----- Source -----

Since his 13-acre beaver flowage supported one of Maine’s largest inland great blue heron rookeries, I offered to help him. “I enjoy wildlife too,” he added. “I welcome bird watchers and hikers. But I earn my living cutting and selling firewood and sawlogs.”

Standing next to a 4-foot-high x 100-foot-wide beaver dam on Brown’s woodlot, I recommended that he hire Skip Lisle, owner of Beaver Deceivers International, a company specializing in constructing water stabilization devices. As if on cue, a beaver swam in front of its dam and slapped its tail to warn family members. An osprey, nesting in an abandoned heron nest, also objected to our presence by whistling. “I have money in my budget,” I added, “to pay for Lisle’s services.”

Skip Lisle’s beaver deceiver prevents culverts from being plugged by beaver dams, saving wetlands for ducks, herons and rails. (Photo courtesy of Skip Lisle)

-----

*The request*: Pick up the story about the beaver flowage on Brown's woodlot and carry it on from its last line. The rows have nothing to do with this.

----- Records shown -----

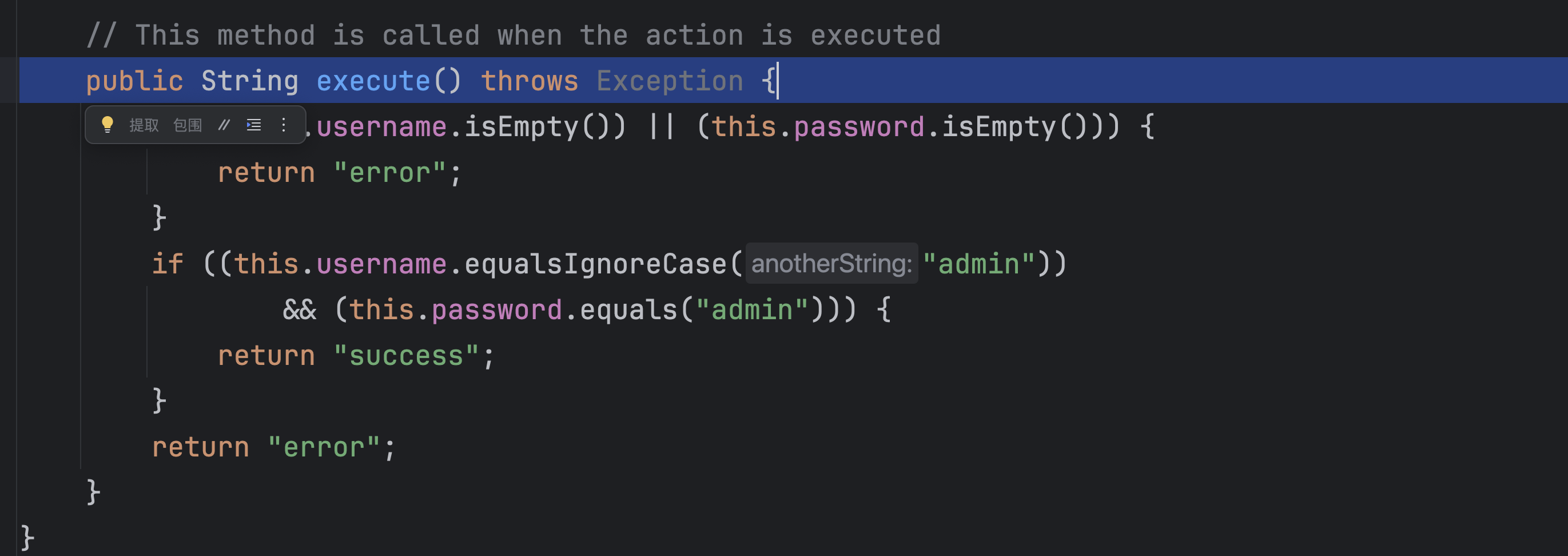Click the 包围 (Surround) toolbar button
1568x556 pixels.
pos(188,125)
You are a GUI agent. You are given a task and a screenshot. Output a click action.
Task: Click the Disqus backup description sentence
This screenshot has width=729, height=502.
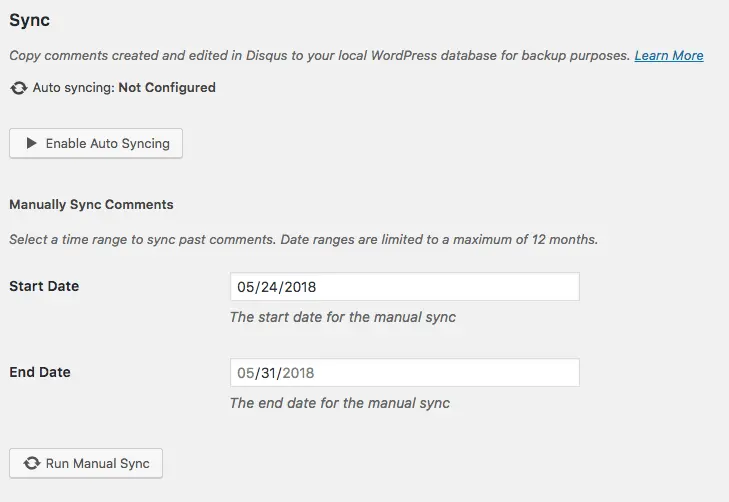[320, 55]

-----

*Answer*:
After Lisle earned a master’s degree in wildlife ecology from the University of Maine, the Penobscot Indian Nation hired him to remove beaver dam-plugged culverts and to maintain wetlands on the tribe’s 150,000 acres. He installed dozens of beaver deceivers. Now stationed in Vermont, Lisle’s beaver business is booming. Since 2010 he’s worked in California, Oregon, Washington, Montana, New Mexico, Colorado, Wyoming and Florida. He’s also installed beaver deceivers in Sweden, Lithuania, Poland, England, the Netherlands and Norway.

“A few years ago the National Park Service hired me to protect a culturally significant hot springs in Alaska’s Bering Land Bridge National Preserve,” he said. “The Park Service even hired a float plane to deliver my beaver deceiver supplies to the remote site.”

The custom-designed beaver deceiver Lisle built on Brown’s property was a trapezoidal-shaped culvert fence of wood and wire. “Since each site is different,” Lisle said, “I vary the construction to best suit the need.” Each design eliminates beaver dams in culverts. His trapezoidal fence forces beavers to build dams in a direction opposite the culvert, contrary to their nature.

“When you think about it,” Lisle said, “only two species are capable of profoundly altering their environment: beavers and humans. And only one alters it to the benefit of other species. Most people are familiar with beavers, but they probably don’t understand their critical ecological role. By us simply working with beavers instead of killing them, the animals are restoring ecological integrity to landscapes, one flowage at a time.”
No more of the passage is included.